So this seems to be the massive takeaway - if you need to operate on a _whole_
dataset that is larger than one node's memory capacity then you have to go
distributed. Else it still seems an overhead barely worth the effort.

So Google: dataset is all web pages on the internet - yes that's too large go
distributed.

Tesco / Walmart : dataset might be all the sales for a year. Probably too
large. But could you do with sales per week? per day?

having the raw data of all your transactions etc lying around waiting for your
spiffo business query sounds good but ... is it?
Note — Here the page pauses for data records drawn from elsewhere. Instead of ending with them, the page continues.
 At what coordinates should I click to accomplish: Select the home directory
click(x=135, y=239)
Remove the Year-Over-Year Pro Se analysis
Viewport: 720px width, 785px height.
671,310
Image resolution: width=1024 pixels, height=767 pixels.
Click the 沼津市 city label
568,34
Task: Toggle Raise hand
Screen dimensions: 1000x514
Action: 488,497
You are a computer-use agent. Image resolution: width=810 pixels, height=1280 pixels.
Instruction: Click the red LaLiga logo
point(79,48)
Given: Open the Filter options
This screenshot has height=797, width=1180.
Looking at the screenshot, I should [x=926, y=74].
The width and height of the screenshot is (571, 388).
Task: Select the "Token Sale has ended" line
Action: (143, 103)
I would be interested in hearing folks' cut-off points for going full Big Data
vs "we don't really need this"

------
jimbokun
We decided to go for a Big Rewrite for a completely different reason. The
initial license for the proprietary NoSQL database we had negotiated was about
to expire, and the company was going to charge us an order of magnitude more
to renew.

So we immediately set out redesigning our system to use other, fully open
source technologies. Also gave us an opportunity to reconsider architecture
decisions that had not scaled well. In our case, moving from a monolith to
microservices has had major benefits. Maybe the biggest being able to quickly
see which microservice is the bottleneck and needs to be scaled up to handle
the load. With the monolith, if it got slow, it was very difficult to figure
out which part of the workload was making it slow.

------
bluedino
Our company runs on a pile of VBA/Access. At least it talks to a MariadDB
server on Linux.

The biggest problems are trying to run/develop this code on machines that were
made in the last ten years, the other is that it's a horrible, horrible
codebase. Code practices from the early 90's.

To make things worse, objects are 'evil', all HTML/SQL/XML is built by
appending strings, there's no data sanity checks.....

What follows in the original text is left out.